Alex Whitmore Brooks (born August 21, 1976) is an American former professional ice hockey defenseman who played, as an undrafted player, 19 games in the National Hockey League for the New Jersey Devils in the 2006–07 season.

Playing career
Undrafted and out of college from the University of Wisconsin, Brooks took his game to Jokerit of the Finnish First League. The New Jersey Devils, attracted to Brooks' tough defensive play, signed the defenseman to an entry-level contract. Brooks spent four years with the Devils' minor league affiliate, the Albany River Rats. When veteran center Pascal Rheaume was traded, Brooks was named captain, and held that post even after the team relocated to Lowell.

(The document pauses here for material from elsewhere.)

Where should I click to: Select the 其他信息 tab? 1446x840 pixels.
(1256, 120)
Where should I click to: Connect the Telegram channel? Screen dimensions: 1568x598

In the 2006–07 season, when several Devils were injured, including Colin White, Johnny Oduya, and Brad Lukowich, Brooks was called up, playing 19 games and scoring 1 assist to go along with 4 PIM. Then, in a game against the St. Louis Blues, Brooks broke his foot, and was subsequently sent back to Lowell, and was replaced by Andy Greene. He returned to Lowell and regained his post as captain. Andy Greene flourished, and thus, Brooks was left in Lowell.

On August 9, 2007, Brooks signed on with the St. Louis Blues. However, with chances limited, Brooks provided a veteran presence in Peoria, the Blues minor league squad.  He played one season with the Chicago Wolves of the AHL before returning to Finland and Jokerit for the 2009–10 season.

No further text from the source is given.